This resounding rejection of the concept of insured responsibility for insolvent coverage, at least where the loss of coverage was through no fault of their own, is a surprising result given the pro rata case law, both in New Jersey and elsewhere. As recognized in Owens-Illinois , the pro rata approach calls for the insured to participate in the allocation of loss, and the insured must generally cover any uninsured period, whether due to a decision to go without insurance or to an insolvent carrier. By contrast, it is the “all sums” approach that calls for insolvent shares to be absorbed by the other responsible insurance companies, with the insured on the sideline without responsibility. See EnergyNorth Nat'l Gas, Inc. v. Certain Underwriters at Lloyd's, 934 A.2d 517, 522-23 (N.H. 2007) (collecting cases). As noted, other New Jersey Supreme Court cases affirming the state's adherence to pro rata allocation have stated that insureds must bear the risk of insurer insolvency or bankruptcy. The Farmers Mutual decision, by declining to contemplate insured responsibility, is in tension with those prior cases and with cases from many other jurisdictions. The issue for future cases is what effect the decision will have going forward.

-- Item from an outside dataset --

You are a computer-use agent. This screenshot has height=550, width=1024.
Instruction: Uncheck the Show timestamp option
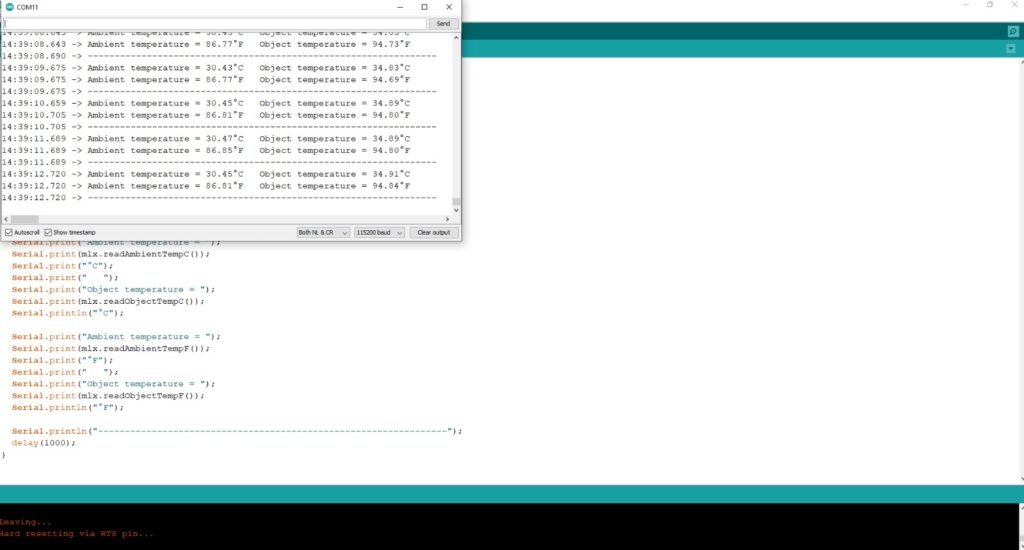[x=48, y=232]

In refusing to force the insured to bear the loss of the carrier's insolvency, the Farmers Mutual court emphasized the unfairness of a situation in which policyholders lose coverage “through no fault of their own.” 74 A.3d at 873. Though dicta, the court's focus on fault of the policyholder suggests that New Jersey may eventually distinguish between an insured that deliberately chooses to “go bare” and self-insure, as opposed to one who falls victim to a third party's bankruptcy through “no fault” of its own.

This possibility finds support in the Owens-Illinois decision itself. There, the court drew a distinction between “periods of no insurance [that] reflect a decision by an actor to assume or retain a risk,” and “periods when coverage for a risk is not available.” Owens-Illinois, 650 A.2d at 995. When the policyholder has made a decision to go without insurance, it is reasonable to “expect the risk-bearer to share in the allocation.” Id. Again, the court's focus is on the rational choice of the insured to bear a risk or to purchase insurance; if the former, then the insured will be liable when that risk materializes. The converse proposition, that an insured who is forced into self-insuring rather than voluntarily choosing to do so, was not endorsed by the court, but may follow logically from what the court did hold.

When Is Self-Insurance Voluntary?

Such an approach would raise another issue: What constitutes voluntary self-insurance? Certainly, the choice to forego insurance coverage for a period of time would qualify as voluntary self-insurance that should obligate the insured to bear the risk for that period. Similarly, periods of under-insurance may also be viewed as a rational cost-benefit assessment by the policyholder, such that it should have to bear any eventual costs. An insurer's insolvency is arguably properly construed as a risk that should be borne by the policyholder as well. Parties to a contract must generally bear the risk of a counterparty's bankruptcy. It seems fairer to put the onus on the policyholder to investigate its insurer's financial wherewithal than to require third parties (i.e., other insurance companies) to guarantee the obligations of other insurers. However, Farmers Mutual indicates that New Jersey disagrees, at least in certain circumstances.

There are the few instances where insurance coverage is truly not available for purchase in the marketplace. This type of situation most clearly represents involuntary action by the policyholder, which presumably would purchase coverage if it could. In such instances, courts have relieved policyholders of responsibility for insolvent shares. Olin Corp. v. Ins. Co. of N. Am., 986 F. Supp. 841, 844 (S.D.N.Y. 1997); see Stonewall Ins. Co. v. Asbestos Claims Mgmt. Corp., 73 F.3d 1178, 1203-04 (2d Cir. 1995). The “through no fault of their own” language in Farmers Mutual indicates that New Jersey may go farther than this narrow exception to pro rata allocation.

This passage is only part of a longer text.